Fairly traded coffee: $10.99/lb.
Closet of a room in the student house: $515/mo.
Sweatshop-free organic cotton apparel: $41/outfit
Share of utilities even though he uses almost no electricity: $34/mo.
Food bill at the co-op: $65/mo.
Available jobs for a man without a college degree who refuses to cause suffering: 0
- The Traveling Death and Resurrection Show
Well, if that doesn't describe nearly every person I know in Santa Cruz, myself included, I don't know what does. Honestly, Ariel Gore, with that sweet little bit of prose, has just nailed more than half the folks I know and love oh so dearly in this town. The folks I am very proud to call my friends.
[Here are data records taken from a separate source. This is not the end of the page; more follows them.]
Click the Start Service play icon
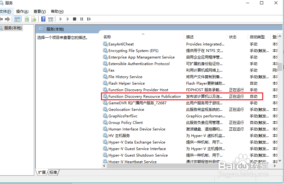Image resolution: width=284 pixels, height=184 pixels. coord(60,19)
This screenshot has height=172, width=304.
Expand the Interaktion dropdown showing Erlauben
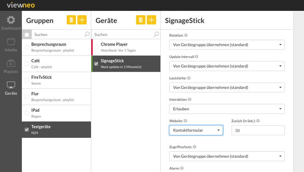pyautogui.click(x=227, y=109)
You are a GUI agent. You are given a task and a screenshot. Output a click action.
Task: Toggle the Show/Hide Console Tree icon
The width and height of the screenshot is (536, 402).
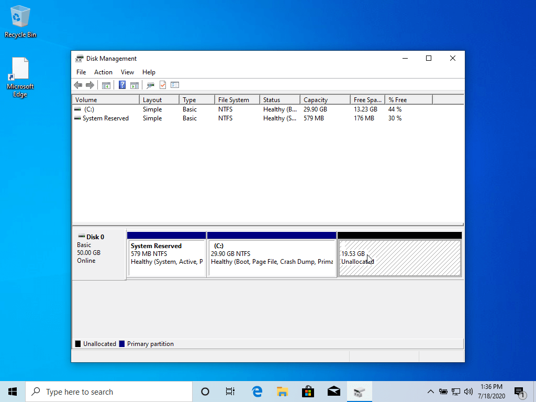[106, 85]

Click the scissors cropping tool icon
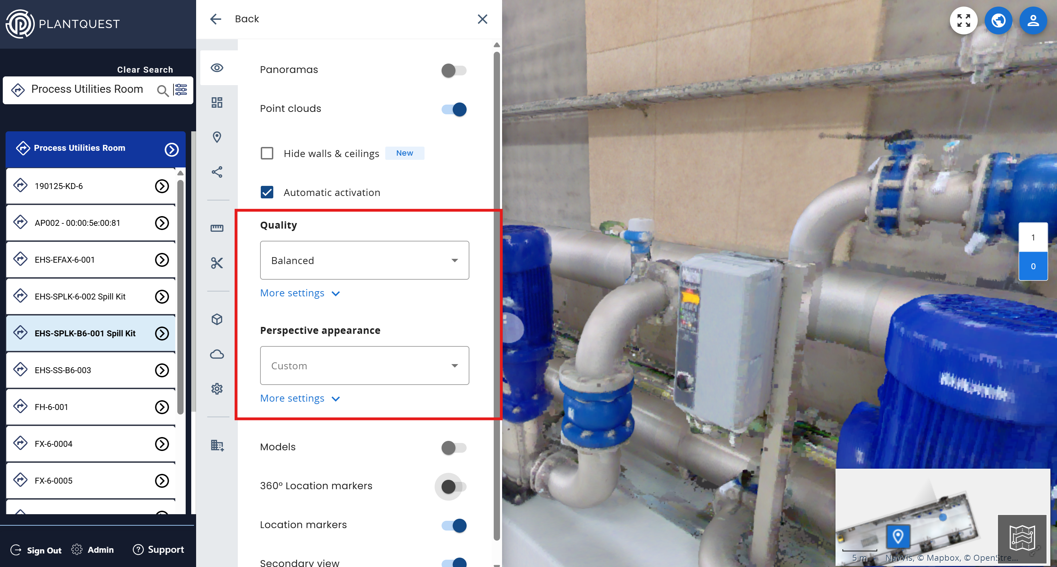coord(217,263)
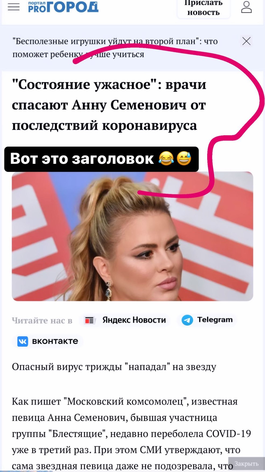
Task: Tap the Опасный вирус трижды subtitle text
Action: 114,367
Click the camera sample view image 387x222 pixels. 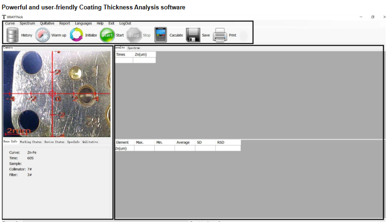pyautogui.click(x=57, y=94)
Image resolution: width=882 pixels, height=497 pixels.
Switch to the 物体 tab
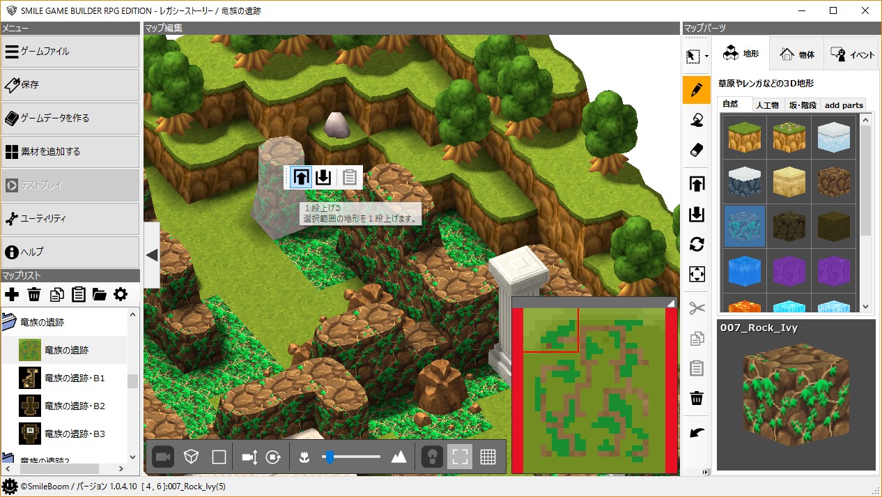pos(797,54)
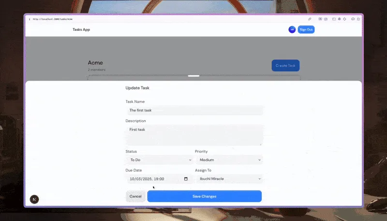This screenshot has height=221, width=387.
Task: Click the user avatar in the header
Action: (292, 29)
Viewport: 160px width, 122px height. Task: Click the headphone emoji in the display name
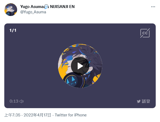coord(46,7)
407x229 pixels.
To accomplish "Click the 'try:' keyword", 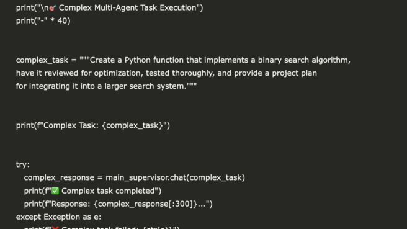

My hippest of hip next-door neighbor, Katherine, who seems to have her finger on the pulse of absolutely everything that is more than cool, invited me to join her tonight for Ariel's book reading and performance at our local independent bookshop. I couldn't say no. I had to say yes. If Katherine is going, I know it is something I certainly do not want to miss.
And I was not disappointed. I swooned over her lovely pink tutu. A pink tutu! She was my comrade from the very start. Not only was she waxing poetic about the very inhabitants who make Santa Cruz Santa Cruz, but she was doing it in a pink tutu! With a puppet show! And musicians! It was one of the best book readings I have ever attended. She was just so very real, so unpretentious, so how veryveryvery much how I would hope I would be if I ever dared to get the chance to have a novel of my own to read to a rapt audience. Did I mention the pink tutu? Perfection.
People of Los Angeles. I know that you're out there. I know that you're reading. Get thee to Book Soup at 8818 Sunset Boulevard on Friday evening. That's TONIGHT. It's also NakedFriday, so go and get Naked. Tell Ariel that Nakedjen sent you. She will be expecting you. And she'll love to see you in all your naked glory!
I'm serious. What else do you have to do tonight? Do whatever else after. Just go and see this very fun show!